By and by one of the Arnalls whispered to Mattie Shannon,—"He's sidled off with her, at last. Did you ever know such a fellow for a new face? But it's partly the petticoat. He's such an artist's eye for color. He was raving about her all the while she stood hanging those shawls among the pines to keep the wind from Mrs. Linceford. She isn't downright pretty either. But she's got up exquisitely!"
Leslie Goldthwaite, in her lovely mountain dress, her bright bloom from enjoyment and exercise, with the stray light through the pines burnishing the bronze of her hair, had innocently made a second picture, it would seem. One such effects deeper impression, sometimes, than the confusing splendor of incessant changes.
"Are you looking for something? Can I help you?" Frank Scherman had said, coming up to her, as she and her friend Dakie, a little apart from the others, were poising among some loose pebbles.
"Nothing that I have lost," Leslie answered, smiling. "Something I have a very presumptuous wish to find. A splendid garnet geode, if you please!"
"That's not at all impossible," returned the young man. "We'll have it before we go down,—see if we don't!"

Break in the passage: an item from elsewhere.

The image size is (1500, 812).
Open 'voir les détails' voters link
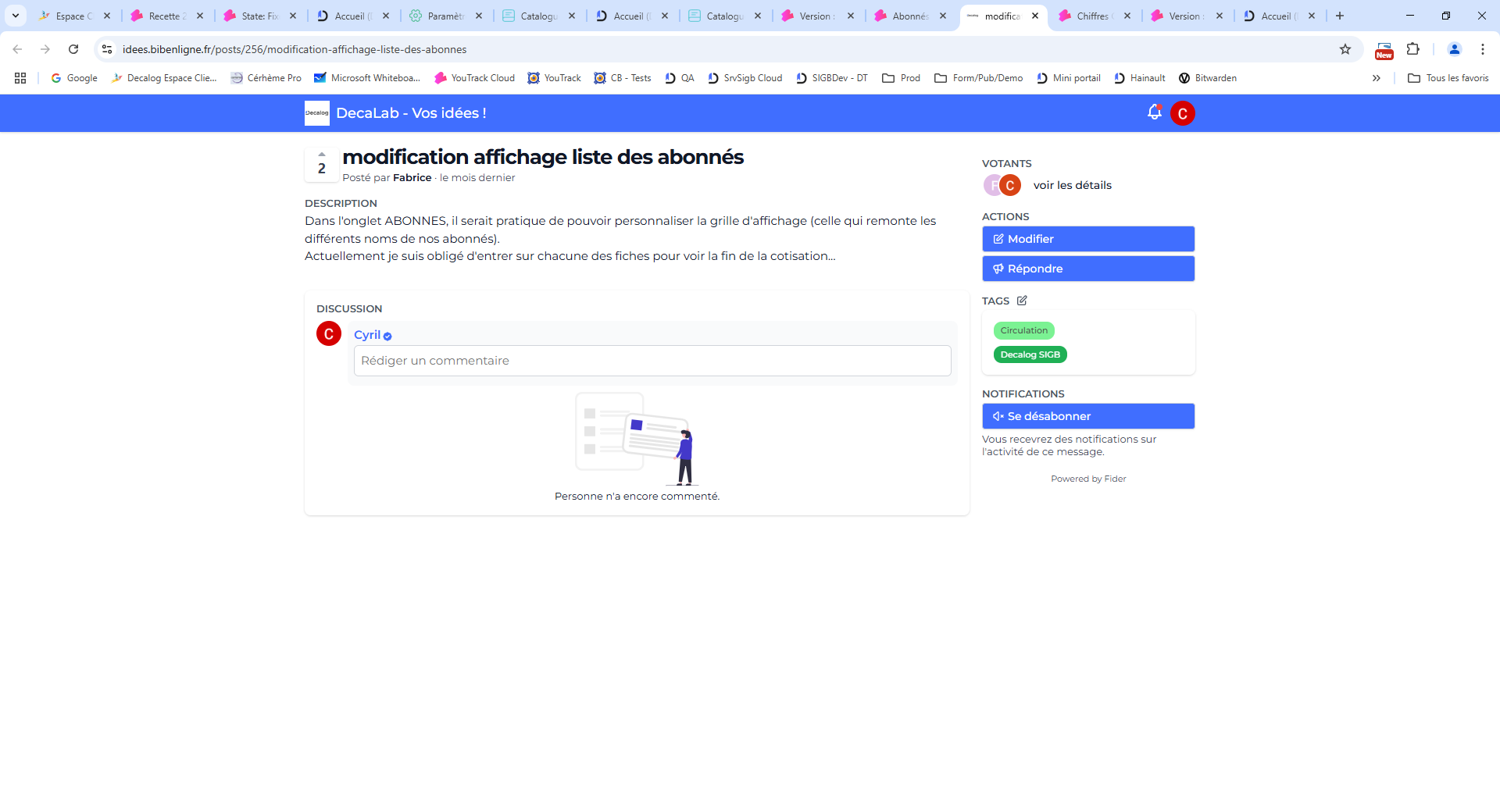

Frank Scherman knew a good deal about Feather-Cap, and something of geologizing. So he and Leslie—Dakie Thayne, in his unswerving devotion, still accompanying—"sidled off" together, took a long turn round under the crest, talking very pleasantly—and restfully, after Sin Saxon's continuous brilliancy—all the way. How they searched among loose drift under the cliff, how Mr. Scherman improvised a hammer from a slice of rock; and how, after many imperfect specimens, they did at last "find a-purpose" an irregular oval of dull, dusky stone, which burst with a stroke into two chalices of incrusted crimson crystals,—I ought to be too near the end of a long chapter to tell. But this search and this finding, and the motive of it, were the soul and the crown of Leslie's pleasure for the day. She did not even stop to think how long she had had Frank Scherman's attention all to herself, or the triumph that it was in the eyes of the older girls, among whom he was excessively admired, and not very disguisedly competed for. She did not know how fast she was growing to be a sort of admiration herself among them, in their girls' fashion, or what she might do, if she chose, in the way of small, early belleship here at Outledge with such beginning,—how she was "getting on," in short, as girls express it. And so, as Jeannie Hadden asked, "Where was the satisfaction?"

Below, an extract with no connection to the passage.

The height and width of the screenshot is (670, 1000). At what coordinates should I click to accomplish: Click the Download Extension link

"You never knew anything like it," said Jeannie to her friend Ginevra, talking it all over with her that evening in a bit of a visit to Mrs. Thoresby's room. "I never saw anybody take so among strangers. Madam Routh was delighted with her; and so, I should think, was Mr. Scherman. They say he hates trouble; but he took her all round the top of the mountain, hammering stones for her to find a geode."
"That's the newest dodge," said Mrs. Thoresby, with a little sarcastic laugh. "Girls of that sort are always looking for geodes." After this, Mrs. Thoresby had always a little well-bred venom for Leslie Goldthwaite.

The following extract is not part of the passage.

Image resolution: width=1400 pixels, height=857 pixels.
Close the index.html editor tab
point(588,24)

At the same time Leslie herself, coming out on the piazza for a moment after tea, met Miss Craydocke approaching over the lawn. She had only her errand to introduce her, but she would not lose the opportunity. She went straight up to the little woman, in a frank, sweet way. But a bit of embarrassment underneath, the real respect that made her timid,—perhaps a little nervous fatigue after the excitement and exertion of the day,—did what nerves and embarrassment, and reverence itself will do sometimes,—played a trick with her perfectly clear thought on its way to her tongue.
"Miss Graywacke, I believe?" she said, and instantly knew the dreadful thing that she had done.